You own the ingestion pipeline for a B2B SaaS security product that processes email security telemetry used by detection systems and customer-facing analytics. The current design works at steady state, but a new enterprise rollout is expected to increase inbound traffic by 10x over the next quarter. Recent incidents showed delayed downstream updates, duplicate records during retries, and inconsistent counts between raw and curated datasets.
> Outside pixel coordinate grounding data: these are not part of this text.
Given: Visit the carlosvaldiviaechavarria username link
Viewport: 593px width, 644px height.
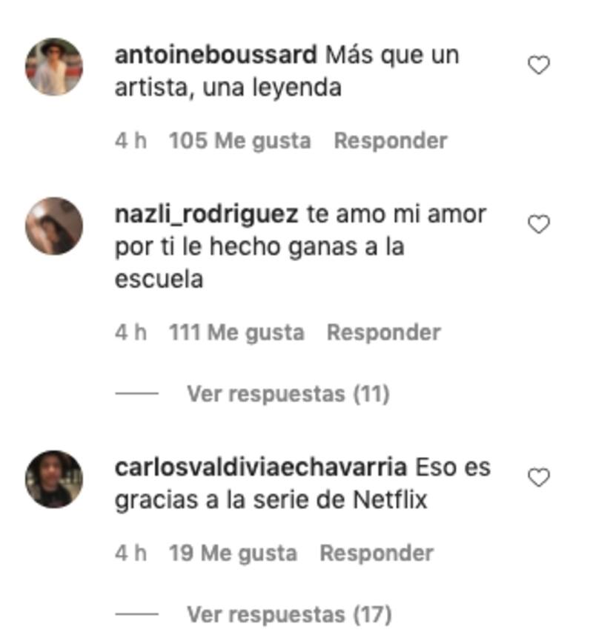Looking at the screenshot, I should [x=261, y=467].
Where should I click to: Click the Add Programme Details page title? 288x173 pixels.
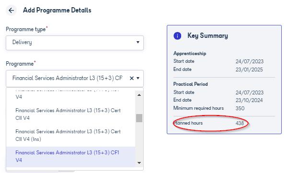coord(57,10)
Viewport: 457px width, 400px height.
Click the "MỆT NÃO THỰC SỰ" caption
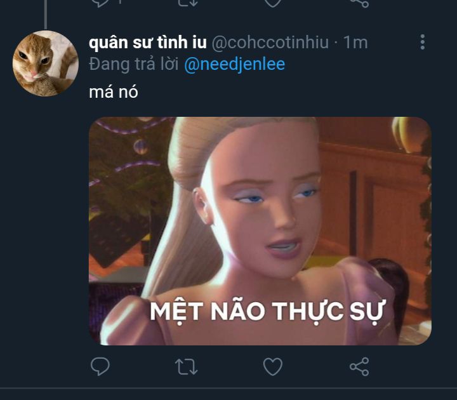267,312
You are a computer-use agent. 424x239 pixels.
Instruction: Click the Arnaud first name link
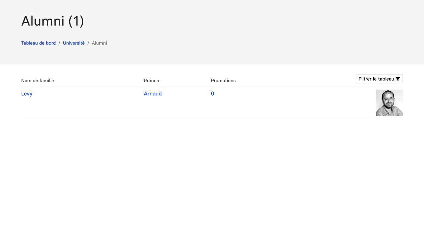(x=153, y=94)
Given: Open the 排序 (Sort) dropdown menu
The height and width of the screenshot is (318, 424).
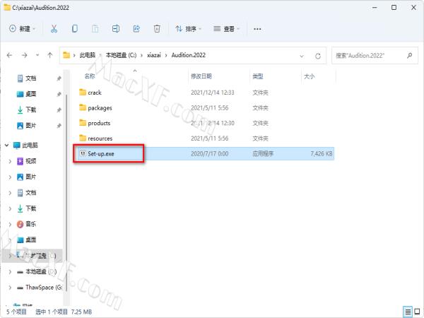Looking at the screenshot, I should (x=189, y=29).
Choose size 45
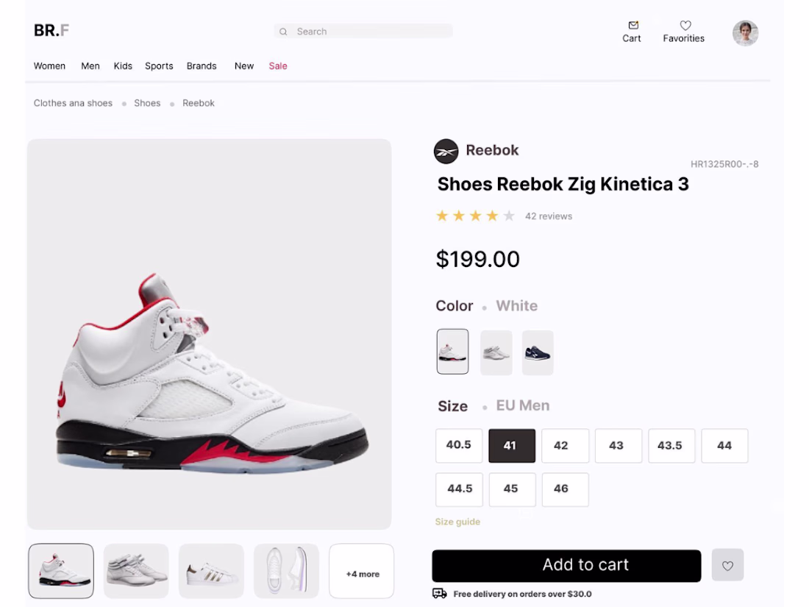Viewport: 809px width, 607px height. tap(512, 489)
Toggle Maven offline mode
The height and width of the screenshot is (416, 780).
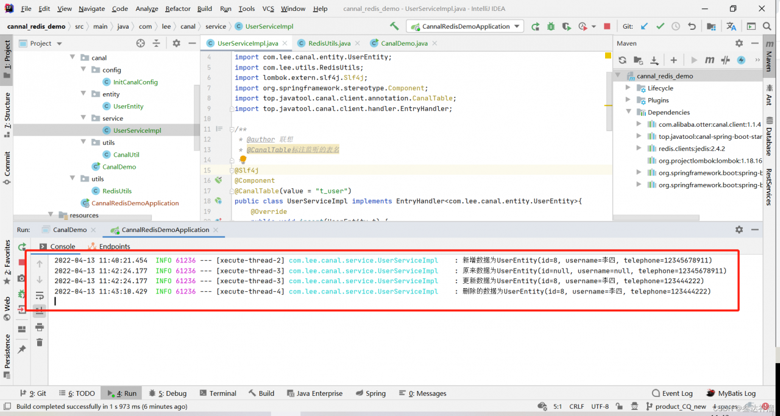(725, 60)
You need a minimalistic redesign that can absorb the traffic increase without introducing a large operational footprint.
| Component | Status / Technology |
|---|---|
| Event Sources | Email gateway webhooks, API collectors, internal app events |
| Ingestion | Python services writing directly to PostgreSQL |
| Processing | Cron-based Python ETL every 15 minutes |
| Storage | PostgreSQL for raw and transformed data |
| Orchestration | Basic cron on Kubernetes |
| Serving | Detection features and internal dashboards |
Scale: 25K events/sec peak today, expected 250K events/sec peak after rollout; average payload 3-5 KB JSON; current freshness is 15-20 minutes; target is under 3 minutes for curated tables; 30-day hot retention and 1-year cold retention.
How would you redesign this ingestion pipeline in the simplest production-ready way to handle 10x traffic while preserving data quality, replayability, and operational visibility? Walk through the architecture, scaling decisions, and the trade-offs you would make to keep the system intentionally minimal.